In a review commissioned by the World Food Program on the Philippines’ food security and nutrition situation, an expert team from Brain Trust Inc. warns of a “lost generation” of children for whom stunting is having adverse short-, medium- and long-term effects. Among the short-term effects identified by child development experts are higher mortality from infections and diarrhea. In the medium term, these children will manifest cognitive and behavioral deficiencies that affect learning ability and social adjustment. In the long term, they will face a significantly greater risk of poor health, lower stamina and poor cognition, leading to lower productivity and ultimately lower wages and incomes. The study cites a World Bank estimate that puts the loss from undernutrition at 10 percent of lifetime earnings, and about 2-3 percent of gross domestic product (equivalent to around P400 billion). These numbers could well make it the biggest public health crisis in the country today, according to the study team, albeit a quiet and hardly visible one.

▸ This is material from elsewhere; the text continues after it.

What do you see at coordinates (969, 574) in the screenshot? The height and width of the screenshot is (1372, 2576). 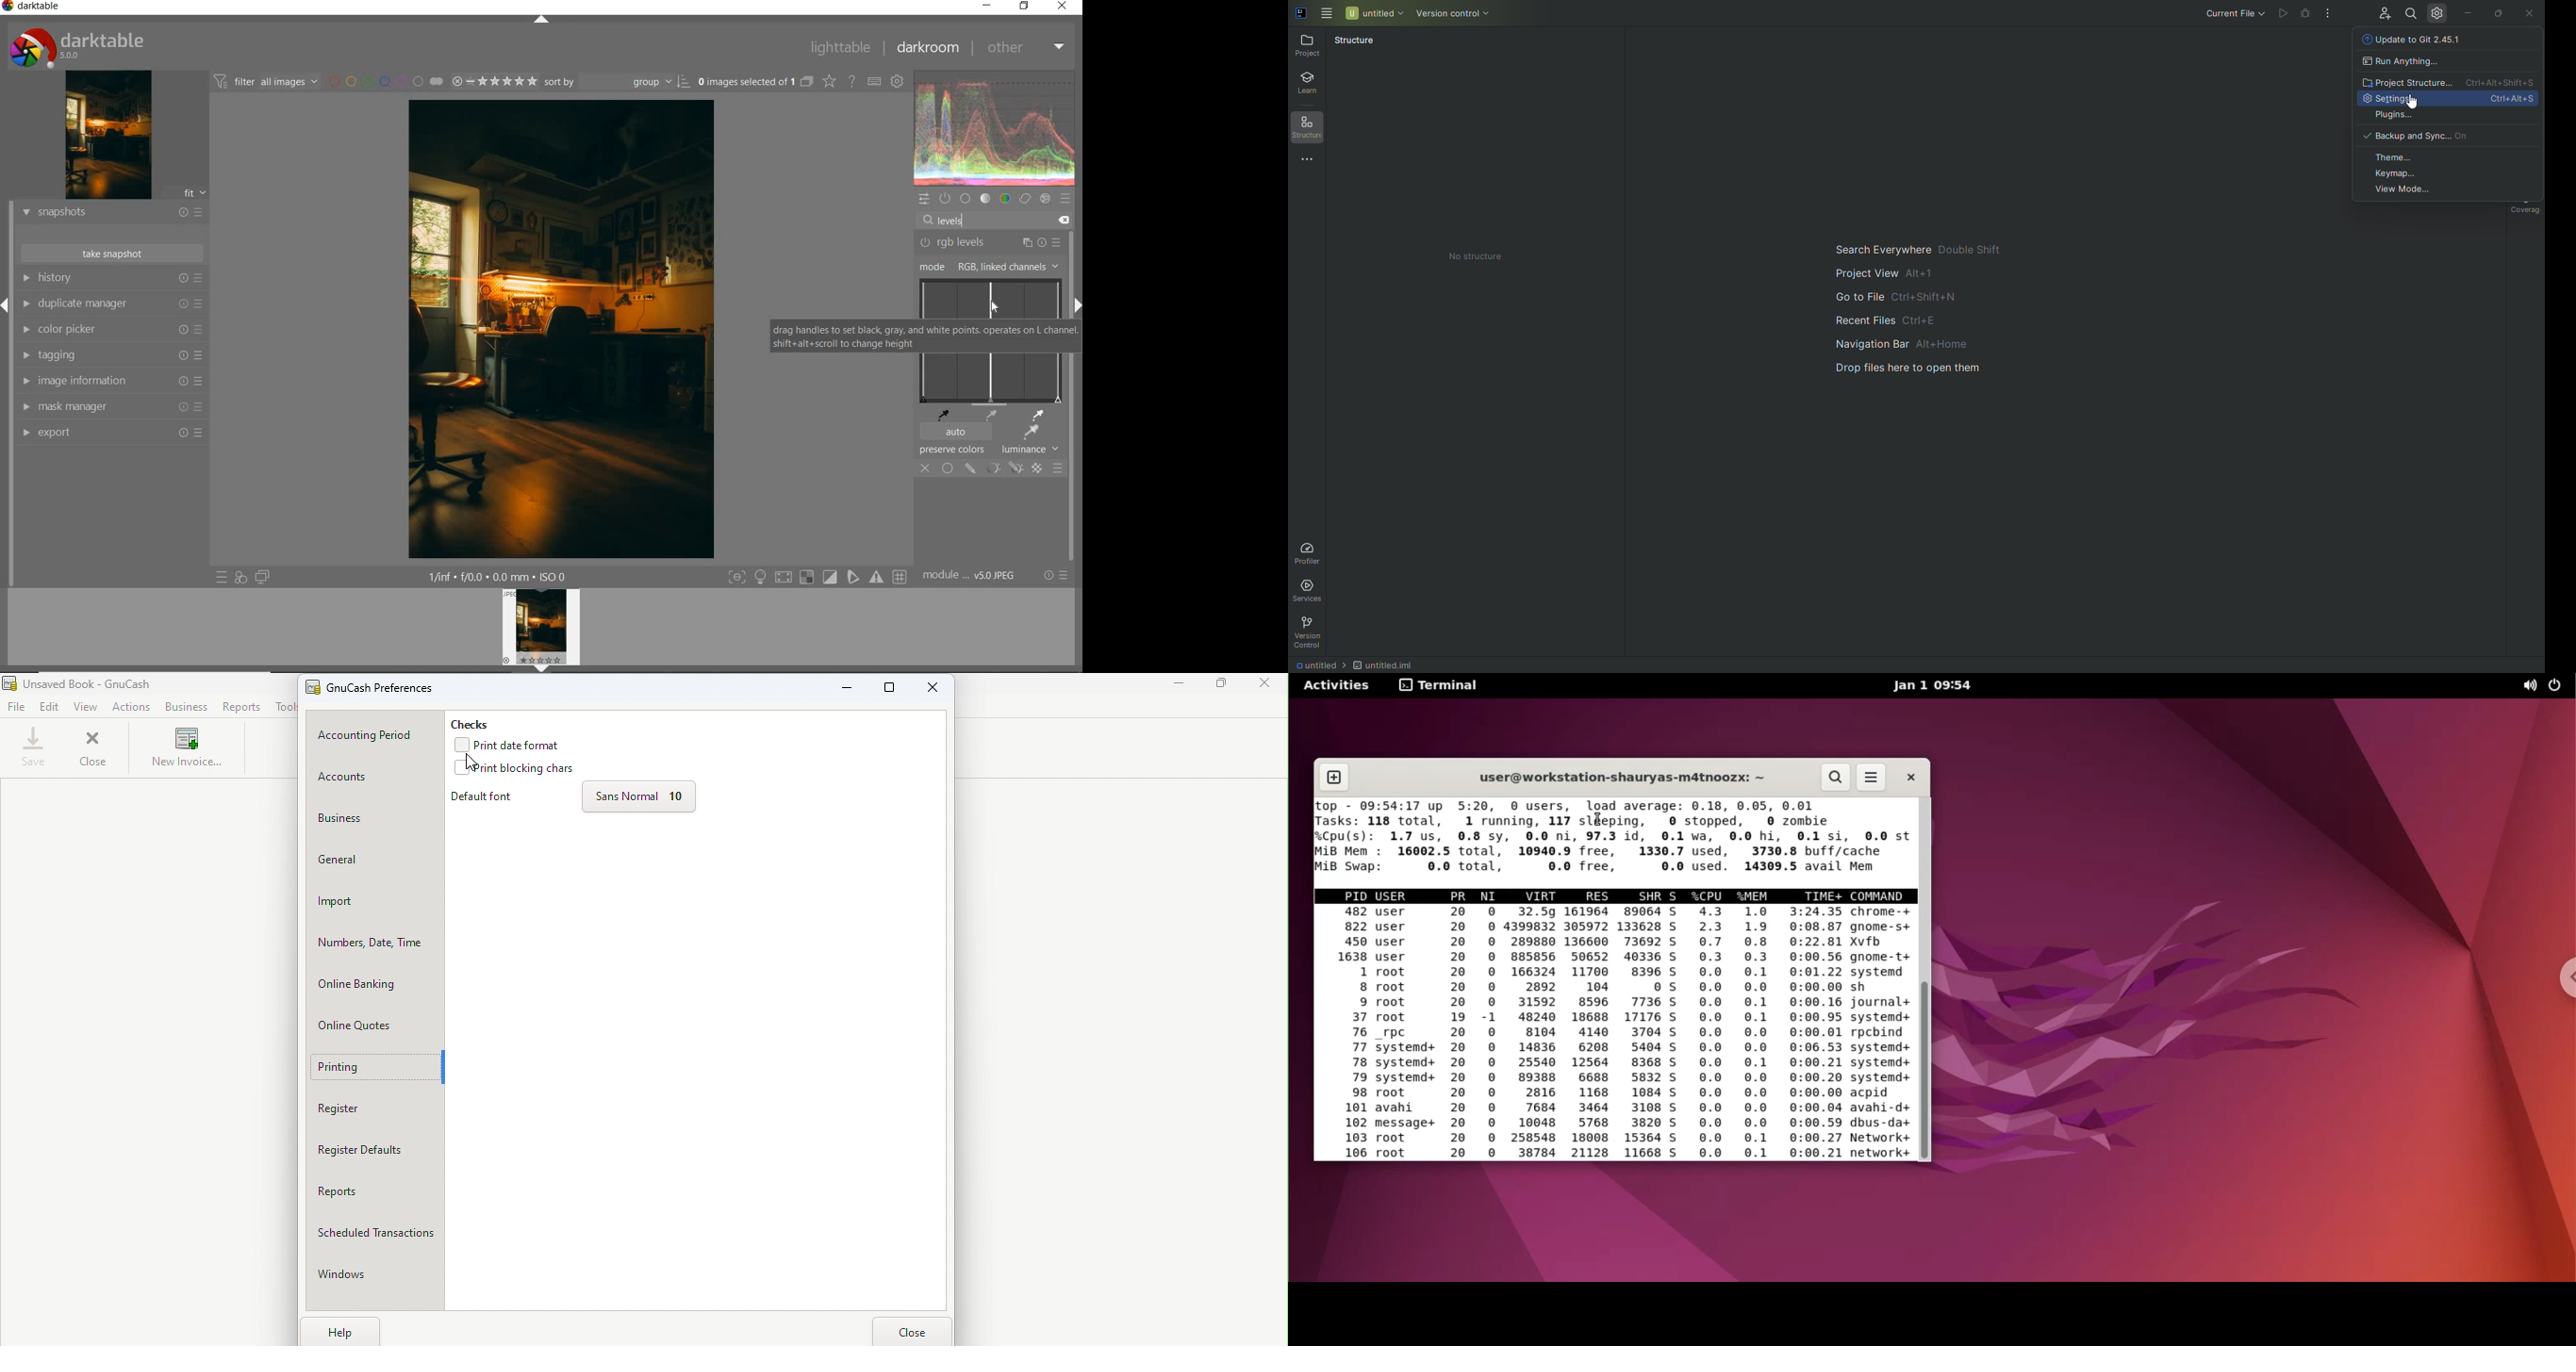 I see `module` at bounding box center [969, 574].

Last year, the Philippines missed the Millennium Development Goal (MDG) of halving child malnutrition. Stunting among 0-5-year-olds actually rose by 3.2 percentage points between 2013 and 2015. We have since signed up to the Sustainable Development Goals (SDGs), the sequel to the MDGs, where SDG-2 is achievement of zero hunger by 2030. That would mean also bringing down stunting and wasting close to, if not at zero, by then, from the current aggregate of 40 percent.
An impossible dream? Not if we put the right attention and resources to curbing hunger now, and recognize the crisis for what it is. And as I have constantly written here, we need to make food, especially our food staple rice, more affordable to our people than it is now, particularly for mothers and children. Rice price, after all, is the single biggest culprit behind hunger in the Philippines today.